── Exercise passage ──
06/28/2021
Obituary: Graciano Matos Santiago
Graciano Matos, age 72, resident of East Harlem - El Barrio, New York City, passed away on
June 13, 2021.
It is with profound sorrow that we announce the passing of our beloved Graciano Matos. After a fourteen-year battle with cancer, Graciano died peacefully in the company of his wife of 44 years, Carmen Vásquez, and his sons Graciano Emil and Camilo Ulis Matos.
Graciano Matos was born in East Harlem, New York City to Graciano Matos and Luz Belen Ramos. He was raised in the Bronx, New York and in Puerto Rico. During his youth he lived for a brief period in Chicago, Illinois. In Puerto Rico, Graciano attended primary school in Naranjito and graduated from the high school Escuela Superior Central in Santurce. He studied briefly at the Universidad Inter-Americana, Recinto de San German, before migrating back to the Bronx, NY.
Graciano worked many odd and labor-intensive jobs before pursuing and obtaining a Bachelor of Science degree in Occupational Health and Safety from the Van Arsdale School of Labor, State University of New York and a Master of Science degree in Environmental Health from Hunter College, City University of New York. As an Industrial Hygienist he worked to protect the health and safety of all workers for the institutions that employed him. He served as Laboratory Hygiene Officer at the City College of New York, CUNY from 2001 until his passing.
Graciano Matos was proud of being Puerto Rican and a passionate activist who took on many struggles in the name of justice. Believing in the unalienable right of a nation to self government, in the 1970s and 1980s, Graciano was a member and local leader of the Puerto Rican Socialist Party, fighting for the independence of Puerto Rico and for improving the living conditions of Puerto Ricans on the island as well as those who lived in the diaspora. Graciano Matos understood the injustices committed against our political prisoners and prisoners of war for aspiring for the independence of Puerto Rico. He was active in the struggles to free the five Puerto Rican Nationalists, whom had been in prison since the 1950’s, and later for the Puerto Rican political prisoners released in the 1990’s, and most recently in the campaign to free Oscar Lopez Rivera.
Graciano fought for many community level improvements, including those for environmental justice, better housing and health conditions, the right for minorities to obtain good paying jobs in the construction industry and other movements to improve people’s lives. For several years Graciano worked as a union organizer and during his later years he served as a union delegate at the Professional Staff Congress – CUNY union to help improve working conditions for all CUNY employees.
───
── Supplied entries ──
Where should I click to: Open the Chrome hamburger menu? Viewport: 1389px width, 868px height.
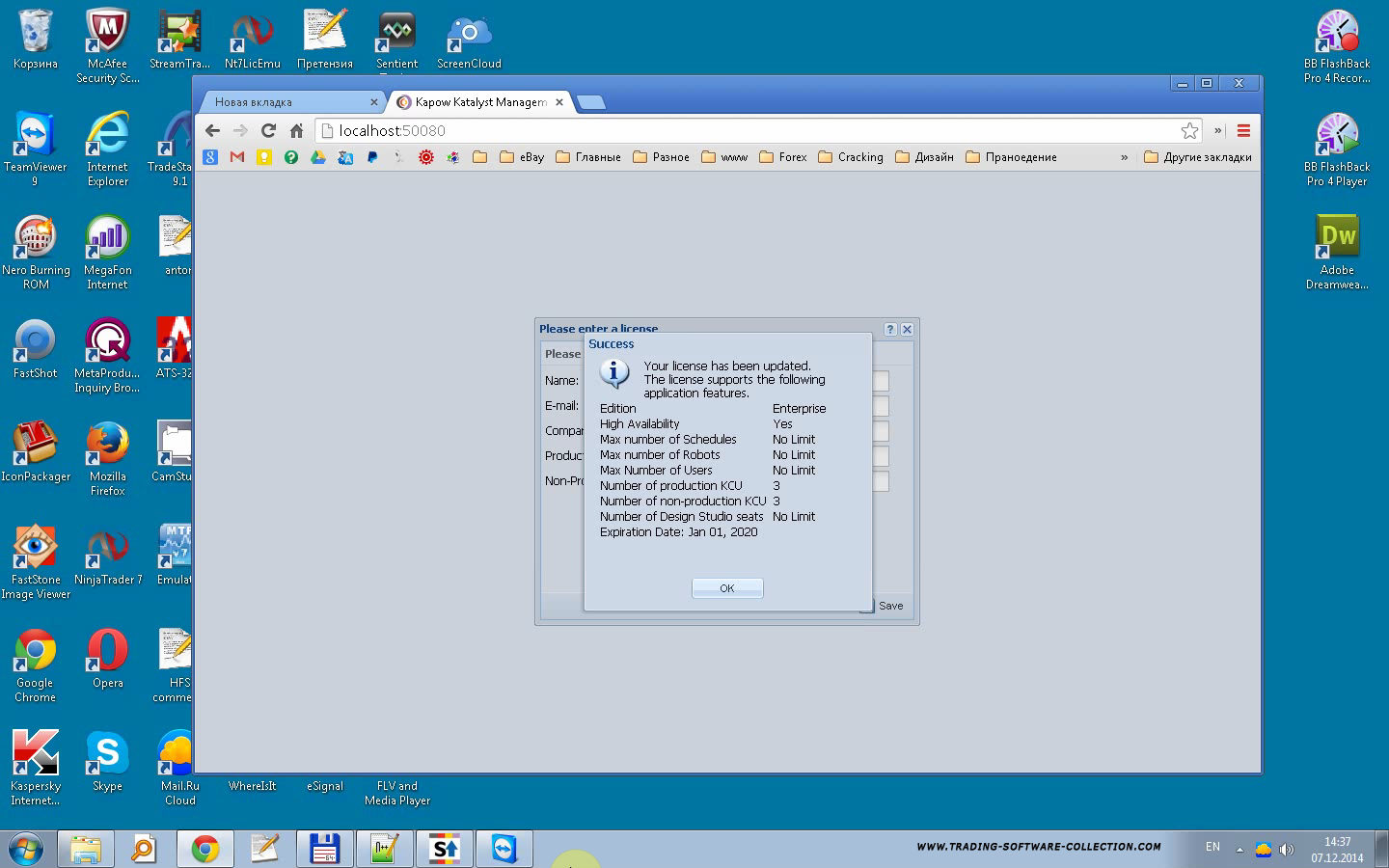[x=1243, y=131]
───
── Supplied entries ──
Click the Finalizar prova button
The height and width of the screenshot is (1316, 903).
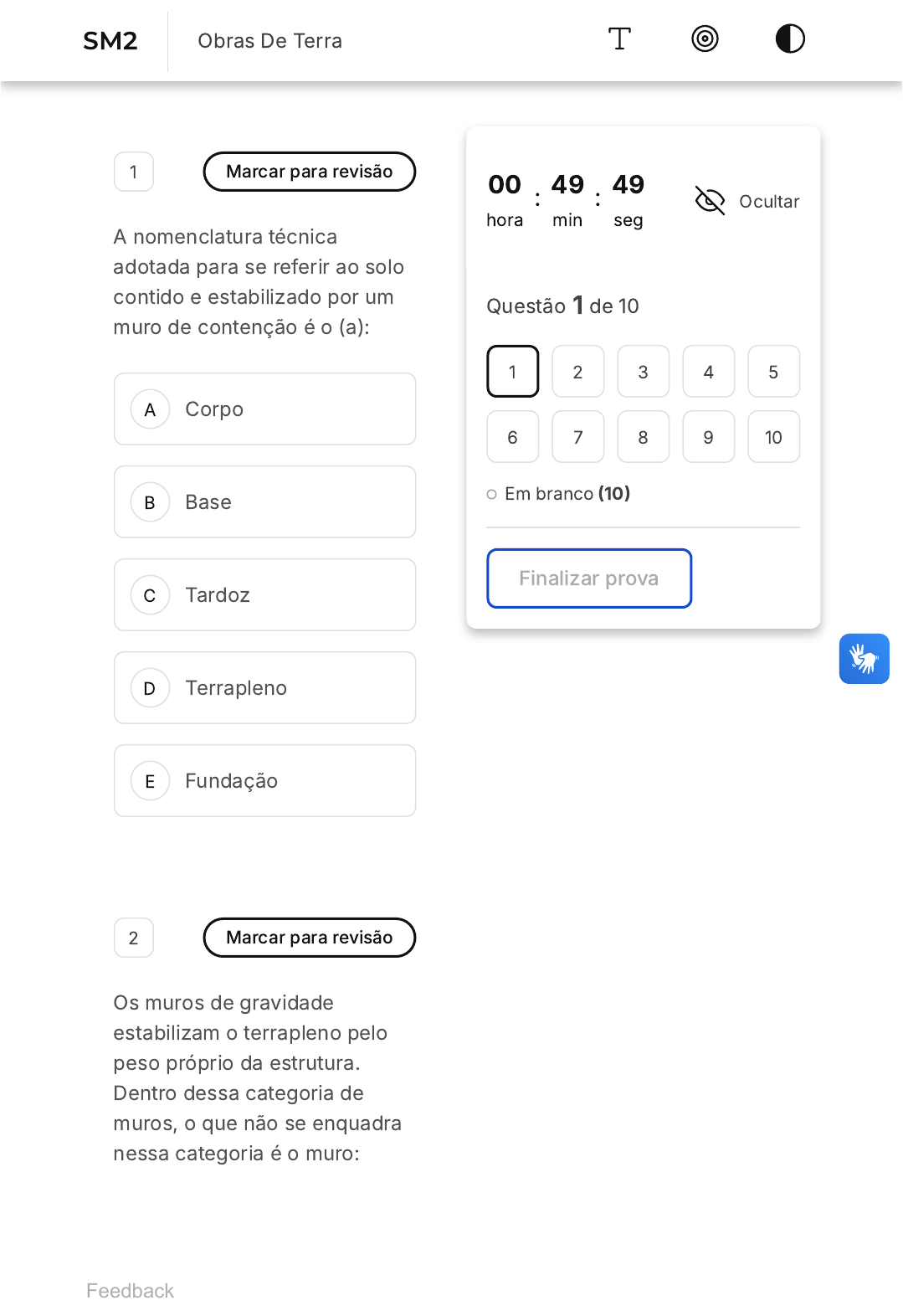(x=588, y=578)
───
* _What this exercise asks_:
(a) In the obituary of Graciano Matos Santiago, since what year had he served as Laboratory Hygiene Officer at the City College of New York?
(b) Continue the obituary of Graciano Matos Santiago from the end of its last paragraph.

* _Answers for the exercise_:
(a) Since 2001.

(b)
Graciano was in solidarity with many international struggles. In his youth he protested the Vietnam War and apartheid in South Africa. Until his passing he stood in solidartiy with the right of Palestinians to their homeland and with the campaign to end the illegal U.S. blocade against Cuba, among other movements to improve people’s life world wide.
Graciano was passionate about his family. He loved his wife, sons, granddaughter, sisters, brothers, mother-in-law, sister-in-laws, brothers-in-law, nieces and newphews and the youngest generation of grand nieces and nephews. He brought joy to their lives with his music, dancing, great food and his fun sense of humor. He was known as ‘tio lindo’, a name he created because as he often said, he was “the cutest uncle in the world.” He served as a mentor, a guide and an inspiration to his family, as well as to many friends and colleagues.
Graciano Matos had many interests and talents. He enjoyed playing and teaching chess, participating in political and philosophical discussions, and hiking; he loved nature and horses. Graciano cherished his visits to his homeland, Puerto Rico, where he enjoyed the mountainsides as well as the beaches and spent endless hours planting and working the land to grow and cultivate. Graciano was an advid reader and he loved to write. He has published two books in Spanish. La pequeña abeja is a children’s short story and Antonio Cruz Colon Mis Memorias y La Verdadera Historia de la Revolucion en Jayuya, which he edited along with his son, Camilo U. Matos Vásquez, is about the 1950 revolution in response to U.S. forces attempt to suppress the Puerto Rican independence movement. His third book, Cuentos de mi Barrio, short stories, is currently being published in Puerto Rico. He has left many unpublished stories and poems, most in English, some in Spanish.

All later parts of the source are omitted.